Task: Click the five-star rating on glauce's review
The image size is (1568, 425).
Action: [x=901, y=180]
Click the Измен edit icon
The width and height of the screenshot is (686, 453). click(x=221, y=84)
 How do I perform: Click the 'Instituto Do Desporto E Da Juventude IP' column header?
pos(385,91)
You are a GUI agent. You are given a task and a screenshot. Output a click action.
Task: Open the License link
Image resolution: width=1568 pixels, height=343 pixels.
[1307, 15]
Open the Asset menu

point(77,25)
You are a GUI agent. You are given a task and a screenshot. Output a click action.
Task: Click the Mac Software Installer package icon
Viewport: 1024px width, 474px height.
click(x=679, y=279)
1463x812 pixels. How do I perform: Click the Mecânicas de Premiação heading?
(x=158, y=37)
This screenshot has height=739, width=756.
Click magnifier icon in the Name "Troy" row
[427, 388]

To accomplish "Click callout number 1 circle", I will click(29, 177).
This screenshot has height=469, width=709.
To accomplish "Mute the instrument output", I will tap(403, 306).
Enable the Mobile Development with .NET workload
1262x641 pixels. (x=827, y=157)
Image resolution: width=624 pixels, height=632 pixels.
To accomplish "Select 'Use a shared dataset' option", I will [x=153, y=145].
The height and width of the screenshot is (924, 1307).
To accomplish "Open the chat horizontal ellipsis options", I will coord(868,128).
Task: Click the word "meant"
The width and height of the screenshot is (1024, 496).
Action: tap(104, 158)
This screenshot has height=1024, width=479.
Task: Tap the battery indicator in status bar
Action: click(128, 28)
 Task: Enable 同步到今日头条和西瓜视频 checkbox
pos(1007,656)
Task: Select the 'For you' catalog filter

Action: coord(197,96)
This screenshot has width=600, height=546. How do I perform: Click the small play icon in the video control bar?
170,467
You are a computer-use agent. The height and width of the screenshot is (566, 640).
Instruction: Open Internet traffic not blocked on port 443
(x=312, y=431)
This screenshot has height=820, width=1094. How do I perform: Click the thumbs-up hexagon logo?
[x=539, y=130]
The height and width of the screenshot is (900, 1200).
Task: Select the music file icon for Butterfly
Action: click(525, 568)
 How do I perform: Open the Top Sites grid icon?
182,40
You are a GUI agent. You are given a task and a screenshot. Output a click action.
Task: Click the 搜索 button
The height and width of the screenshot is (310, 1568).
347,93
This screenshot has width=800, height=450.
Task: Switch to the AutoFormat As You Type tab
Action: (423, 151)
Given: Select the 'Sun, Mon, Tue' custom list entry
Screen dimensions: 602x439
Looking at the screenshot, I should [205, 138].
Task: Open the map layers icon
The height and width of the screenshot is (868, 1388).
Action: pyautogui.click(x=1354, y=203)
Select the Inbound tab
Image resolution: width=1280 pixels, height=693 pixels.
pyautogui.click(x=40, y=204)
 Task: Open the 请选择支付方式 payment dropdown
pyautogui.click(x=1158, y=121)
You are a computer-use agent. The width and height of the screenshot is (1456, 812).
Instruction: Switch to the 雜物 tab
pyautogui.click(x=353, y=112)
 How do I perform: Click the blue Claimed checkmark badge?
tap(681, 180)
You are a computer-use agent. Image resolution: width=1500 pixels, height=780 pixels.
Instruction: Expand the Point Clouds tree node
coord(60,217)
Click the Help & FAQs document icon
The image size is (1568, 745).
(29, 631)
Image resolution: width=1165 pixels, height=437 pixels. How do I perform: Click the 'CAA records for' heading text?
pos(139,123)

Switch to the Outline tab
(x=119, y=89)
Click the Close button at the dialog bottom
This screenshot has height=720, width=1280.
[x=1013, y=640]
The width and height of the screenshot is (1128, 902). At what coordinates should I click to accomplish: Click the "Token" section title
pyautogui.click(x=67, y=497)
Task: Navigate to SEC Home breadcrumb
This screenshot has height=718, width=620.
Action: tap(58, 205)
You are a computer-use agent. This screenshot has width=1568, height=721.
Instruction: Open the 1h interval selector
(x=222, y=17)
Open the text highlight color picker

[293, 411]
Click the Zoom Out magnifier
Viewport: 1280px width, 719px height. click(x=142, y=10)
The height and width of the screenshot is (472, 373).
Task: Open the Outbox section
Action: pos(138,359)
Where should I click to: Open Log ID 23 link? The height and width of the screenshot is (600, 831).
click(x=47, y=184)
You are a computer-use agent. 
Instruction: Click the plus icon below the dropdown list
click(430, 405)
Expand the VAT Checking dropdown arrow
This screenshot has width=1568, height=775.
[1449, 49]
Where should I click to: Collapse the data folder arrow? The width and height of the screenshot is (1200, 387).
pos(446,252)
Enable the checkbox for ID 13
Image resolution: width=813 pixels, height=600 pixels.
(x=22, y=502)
.....
■ Goal of the exercise:
In the entries above, which lines hold the string "computer"? Report all of them.

■ Response for this exercise:
You are a computer-use agent. The height and width of the screenshot is (566, 640).
You are a computer-use agent. The width and height of the screenshot is (1456, 812).
You are a computer-use agent. Image resolution: width=1500 pixels, height=780 pixels.
You are a computer-use agent. This screenshot has width=1568, height=721.
You are a computer-use agent. 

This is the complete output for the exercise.